» EXERCISE TASKS
[a] According to the Singapore court judgment, on what date did the husband commence divorce proceedings?
[b] Continue the Singapore court judgment from the point where it stops.

----- EXCERPTED PASSAGE -----

THE high court of the republic of singapore
[2021] SGHC(A) 3
Originating Summons No 20 of 2021
Between
CLI
Applicant
And
CLJ
Respondent
In the matter of HCF/District Court Appeal No 103 of 2020
Between
CLI
Appellant
And
CLJ
Respondent
grounds of decision
[Civil Procedure] — [Appeals] — [Leave]

This judgment is subject to final editorial corrections approved by the court and/or redaction pursuant to the publisher’s duty in compliance with the law, for publication in LawNet and/or the Singapore Law Reports.
CLI

v

CLJ
[2021] SGHC(A) 3
Appellate Division of the High Court — Originating Summons No 20 of 2021

Woo Bih Li JAD and Quentin Loh JAD

8 June 2021
10 June 2021  
Woo Bih Li JAD (delivering the grounds of decision of the court):
Introduction
1 This was a matrimonial dispute. The husband applied for leave to appeal against a decision of a judge of the High Court (General Division) (“the HC Judge”). The husband’s appeal arose from an initial decision by a District Judge (“the DJ”) which was affirmed on appeal by the HC Judge in respect of the care and control of the elder of two sons (“A”) of the marriage.
2 Before divorce proceedings were commenced by the husband, orders for the custody, care and control of A had already been made. The DJ had granted joint custody of A to both parties, and sole care and control of A to the wife. The husband was granted access to A from the week of 13 November 2017. Starting from the week of 4 December 2017, the husband’s access was specified to be as follows:
(a) Wednesday 6.30pm to 8.30pm; and
(b) Friday 6.30pm to Saturday 9.30pm.
3 Subsequently, the husband applied to vary this order so as to reverse care and control of A to him, with the wife having supervised access to A. On 27 December 2018, the DJ dismissed this application and the husband’s appeal to a High Court Judge was dismissed on 31 July 2019.
4 On 30 April 2018, the husband commenced divorce proceedings. Interim Judgment was granted on 8 October 2018.
5 The parties reached agreement on various ancillary matters. They agreed to have joint custody of A but disagreed on the care and control of A. The husband sought shared care and control in the sense that one parent was to have A from Friday evening to Monday morning and the other parent was to have A from Monday morning to Friday evening. The husband was happy to take either option.

----- SOURCE MATERIAL -----

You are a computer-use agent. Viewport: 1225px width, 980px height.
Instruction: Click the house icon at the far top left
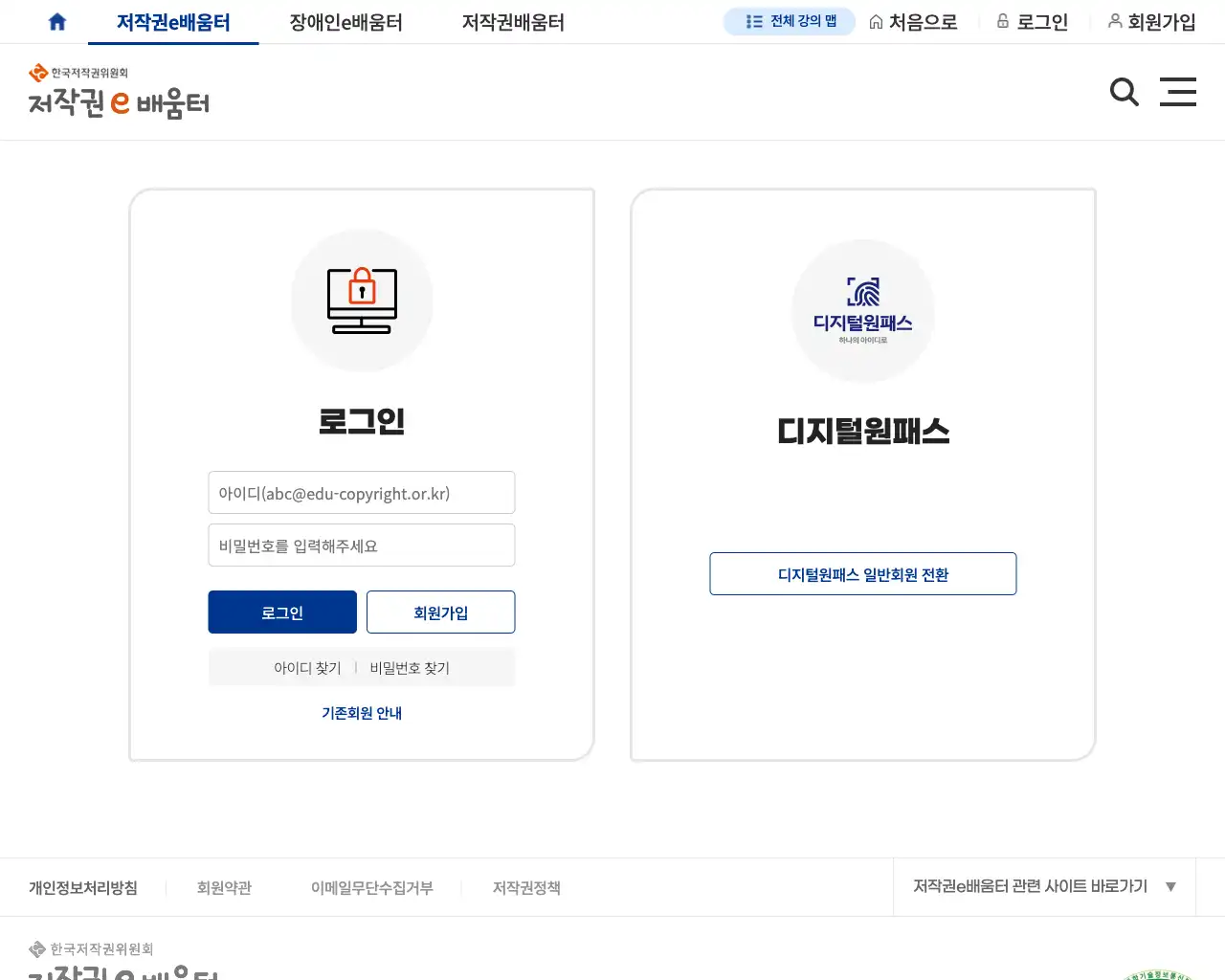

-----

» OUTPUTS IN ORDER
[a] 30 April 2018.

[b]
6 The DJ described the husband’s suggestion as effectively a 5:2 day split where one parent would be a weekday parent and the other a weekend parent. The DJ was of the view that it was not conceptually accurate for the husband to describe his suggestion as a shared care and control arrangement. This was because shared care and control meant that the child would have two homes and two caretakers and would spend more or less an equal amount of time with each parent. In effect, the husband’s suggestion was either that (a) care and control would be reversed, if the husband got weekday access; or (b) the husband’s weekend access would be increased, if he got the enlarged weekend.
7 The DJ was of the view that there was no good reason to reverse care and control from the wife to the husband. There was also no good reason to increase the husband’s weekend access as both parents worked on weekdays. When this quandary was drawn to the attention of the husband’s counsel, the counsel said that the husband actually wanted sole care and control but was willing to have shared care and control as a compromise. The DJ expressed concern at this “creative and extremely flexible approach to shared care and control” as, in his view, facts which supported sole care and control were very unlikely to support shared care and control.
8 On 16 October 2020, the DJ made final ancillary orders. As regards A’s custody, care and control and access, the DJ made similar orders as before (see [2] above), with elaboration on other sub-issues like school holiday access and overseas access. The DJ also made orders for the maintenance of the two sons and the wife.
9 On 29 October 2020, the husband filed an appeal on some aspects of the DJ’s decision, including the DJ’s orders regarding A. The husband’s appeal in respect of the DJ’s decision to grant sole care and control of A to the wife was dismissed by the HC Judge on 21 April 2021. We will elaborate later on the decision of the HC Judge, as the husband’s application for leave to appeal appeared to arise solely from what the DJ said about shared care and control. For reasons that will become clear below, it was significant that the HC Judge did not mention that shared care and control would necessarily mean that the child would spend more or less an equal amount of time with each parent.
10 The written submissions from the husband for leave to appeal alleged that his appeal raised the following questions of importance upon which further argument and a decision of a higher tribunal would be to the public advantage:
(a) Whether shared care and control necessarily meant that the child was to spend approximately equal time with both parents, or whether shared care and control was possible in a situation where a child spent most of his time with a parent for pure convenience but still spent a significant period of time with the other parent who was willing and able to be the child’s primary caregiver?
(b) Whether shared care and control referred to the status of conferring parental authority and privileges on both parents who were found to be similarly competent to protect, nurture and care for a child rather than just a label to refer to a living arrangement in which the child spent equal time at two places of residence?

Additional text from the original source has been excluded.